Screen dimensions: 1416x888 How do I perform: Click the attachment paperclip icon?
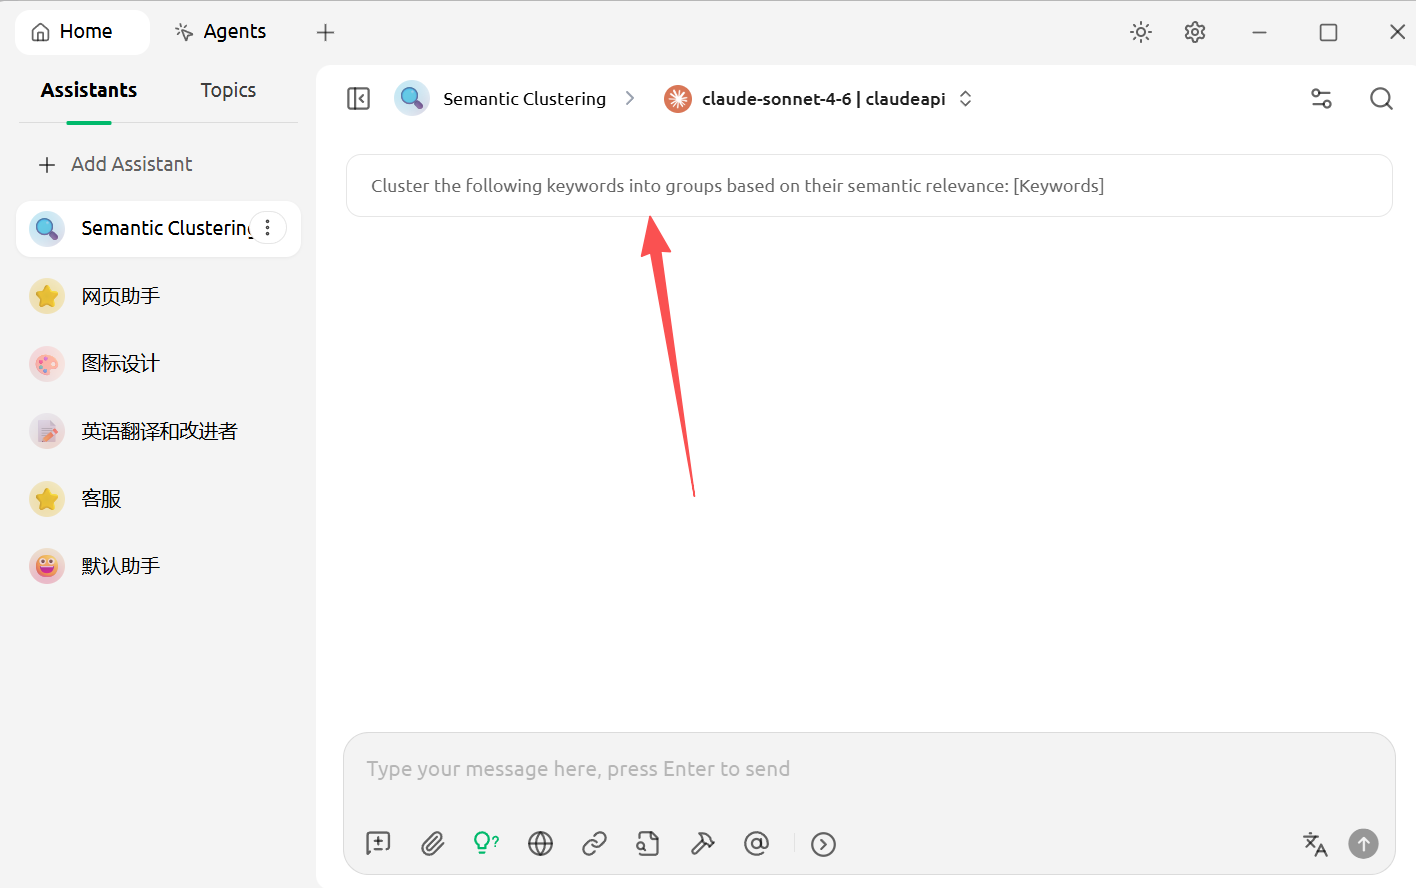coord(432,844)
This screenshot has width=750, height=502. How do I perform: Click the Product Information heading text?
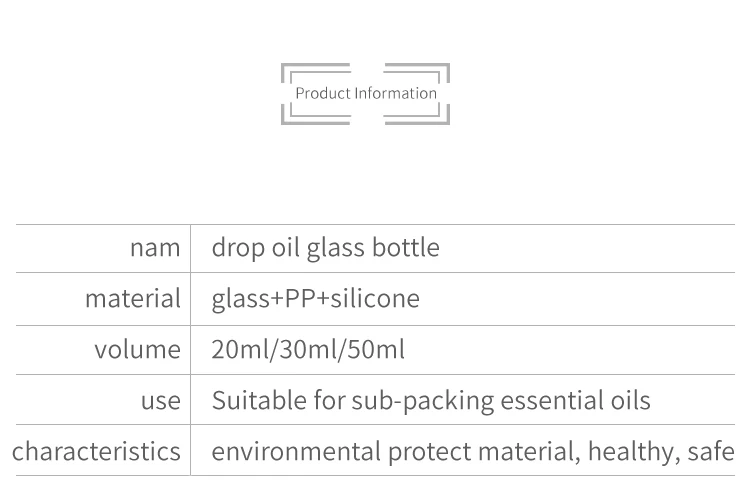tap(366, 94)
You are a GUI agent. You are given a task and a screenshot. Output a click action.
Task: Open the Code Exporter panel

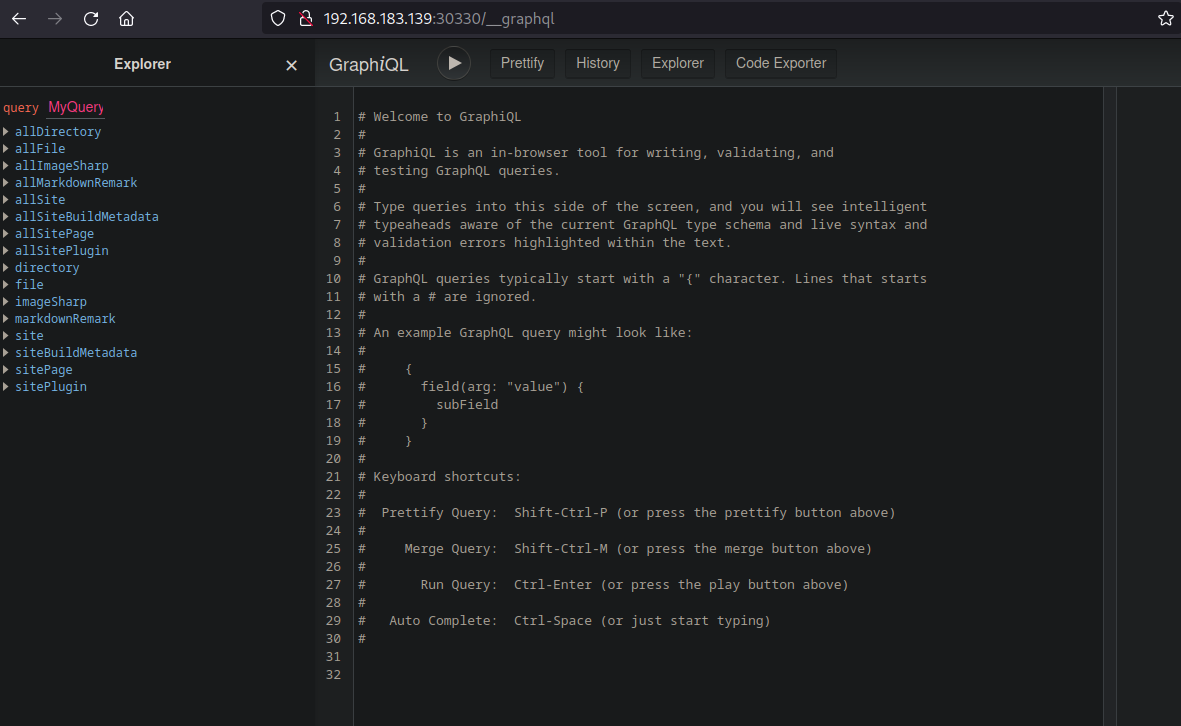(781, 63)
......
▸ Task description
When an image appears in the data, skip it and output the rest exactly.

▸ Output of the exercise
Screen dimensions: 1416x888 How do I perform: Click the attachment paperclip icon?
coord(432,844)
This screenshot has width=750, height=502. How do I perform: Click the Product Information heading text?
tap(366, 94)
You are a GUI agent. You are given a task and a screenshot. Output a click action.
Task: Open the Code Exporter panel

(781, 63)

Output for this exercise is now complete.